DOCUMENT TEXT:
You’ll probably want to look to the PEPs. Havent dug into this topic myself but looks related https://peps.python.org/pep-0744/
I think CPython already had tier2 and some tracing infrastructure when the copy-and-patch JIT backend was added; it's the "JIT frontend" that's more obscure to me.
discussions might be happening on the Python forums, which are pretty active.
https://discuss.python.org/t/pep-744-jit-compilation/50756/8... here's one thing
I do think you can also just outright ask questions about it on the forums and you'll get some answers.
At the end of the day there's only so many people working on this though.
have you read the dev mailing list? There the developers of python discuss lots.
There isn’t a dev mailing list any more, is there? Do you mean the Discord forum?
UPDATE: I misunderstood the question :-/ You can ignore this.

TASKS TO PERFORM:
1/ From the discussion about CPython's JIT, list every venue or resource the commenters name as a place to read about the topic or talk with developers.
2/ Carry on the discussion about CPython's JIT from its final comment, adding further replies in the same casual forum style.
These entries have no connection to the discussion about CPython's JIT.

Dataset entries:
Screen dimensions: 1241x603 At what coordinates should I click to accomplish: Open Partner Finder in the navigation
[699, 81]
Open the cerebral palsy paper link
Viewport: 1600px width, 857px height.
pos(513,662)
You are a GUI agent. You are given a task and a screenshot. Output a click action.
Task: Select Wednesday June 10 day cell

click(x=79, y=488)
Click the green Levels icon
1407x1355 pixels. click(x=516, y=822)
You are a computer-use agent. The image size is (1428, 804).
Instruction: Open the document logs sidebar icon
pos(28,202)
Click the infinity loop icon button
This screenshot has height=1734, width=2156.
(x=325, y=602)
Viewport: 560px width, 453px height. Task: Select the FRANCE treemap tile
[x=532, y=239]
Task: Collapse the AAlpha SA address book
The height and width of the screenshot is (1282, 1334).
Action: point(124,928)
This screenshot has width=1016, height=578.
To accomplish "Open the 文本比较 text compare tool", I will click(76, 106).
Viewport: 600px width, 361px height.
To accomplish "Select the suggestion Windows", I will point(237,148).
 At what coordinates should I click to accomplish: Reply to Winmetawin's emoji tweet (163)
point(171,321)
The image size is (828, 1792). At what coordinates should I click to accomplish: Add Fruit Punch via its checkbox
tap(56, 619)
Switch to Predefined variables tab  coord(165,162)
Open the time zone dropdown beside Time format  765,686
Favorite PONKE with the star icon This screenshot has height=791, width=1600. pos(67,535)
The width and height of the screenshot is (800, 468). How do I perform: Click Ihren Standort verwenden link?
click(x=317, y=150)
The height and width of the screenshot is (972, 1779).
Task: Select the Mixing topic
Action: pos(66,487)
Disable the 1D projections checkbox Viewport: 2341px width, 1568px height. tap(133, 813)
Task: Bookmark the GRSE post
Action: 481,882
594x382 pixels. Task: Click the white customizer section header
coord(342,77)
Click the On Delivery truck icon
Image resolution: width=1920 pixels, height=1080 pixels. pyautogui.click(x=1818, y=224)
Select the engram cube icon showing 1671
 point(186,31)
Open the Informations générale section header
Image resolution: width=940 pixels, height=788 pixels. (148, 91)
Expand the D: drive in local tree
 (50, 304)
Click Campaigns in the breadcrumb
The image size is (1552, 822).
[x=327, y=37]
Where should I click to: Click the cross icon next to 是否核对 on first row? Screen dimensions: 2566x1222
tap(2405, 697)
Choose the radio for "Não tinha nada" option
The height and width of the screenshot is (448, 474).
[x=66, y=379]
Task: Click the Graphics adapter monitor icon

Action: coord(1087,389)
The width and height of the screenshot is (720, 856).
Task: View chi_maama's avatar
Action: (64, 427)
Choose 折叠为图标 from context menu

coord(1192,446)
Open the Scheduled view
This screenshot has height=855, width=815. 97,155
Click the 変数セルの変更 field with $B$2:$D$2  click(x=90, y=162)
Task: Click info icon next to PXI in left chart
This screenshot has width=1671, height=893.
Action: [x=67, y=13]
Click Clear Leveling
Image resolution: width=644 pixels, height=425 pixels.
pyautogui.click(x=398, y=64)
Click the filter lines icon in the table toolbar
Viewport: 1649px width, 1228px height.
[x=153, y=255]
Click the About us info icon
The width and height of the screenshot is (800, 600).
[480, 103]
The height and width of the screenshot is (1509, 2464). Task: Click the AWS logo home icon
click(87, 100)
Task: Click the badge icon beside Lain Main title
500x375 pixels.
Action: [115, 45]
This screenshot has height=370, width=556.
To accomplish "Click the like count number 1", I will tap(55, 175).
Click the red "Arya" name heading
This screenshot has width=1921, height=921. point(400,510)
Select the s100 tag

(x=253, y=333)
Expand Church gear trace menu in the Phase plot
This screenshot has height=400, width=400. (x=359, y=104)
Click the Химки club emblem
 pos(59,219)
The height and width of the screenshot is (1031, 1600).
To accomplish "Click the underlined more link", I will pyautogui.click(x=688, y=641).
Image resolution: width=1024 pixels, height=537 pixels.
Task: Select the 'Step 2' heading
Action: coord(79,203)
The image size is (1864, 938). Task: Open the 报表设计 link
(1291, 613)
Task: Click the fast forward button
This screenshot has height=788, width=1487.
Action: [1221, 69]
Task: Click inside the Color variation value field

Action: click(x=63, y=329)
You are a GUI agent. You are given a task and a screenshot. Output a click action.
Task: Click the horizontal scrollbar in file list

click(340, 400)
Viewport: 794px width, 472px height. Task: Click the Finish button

EXPECTED OUTPUTS:
1/
- The PEPs
- The Python forums
- The dev mailing list
- The Discord forum

2/
I love playing with compilers for fun, so maybe I can shed some light. I’ll explain it in a simplified way for everyone’s benefit (going to ignore the stack):
When an object is passed between functions in Python, it doesn’t get copied. Instead, a reference to the object’s memory address is sent. This reference acts as a pointer to the object’s data. Think of it like a sticky note with the object’s memory address written on it. Now, imagine throwing away one sticky note every time a function that used a reference returns.
When an object has zero references, it can be freed from memory and reused. Ensuring the number of references, or the “reference count” is always accurate is therefore a big deal. It is often the source of memory leaks, but I wouldn’t attribute it to a speed up (only if it replaces GC, then yes).
what at all does this comment have to do with what it's replying to?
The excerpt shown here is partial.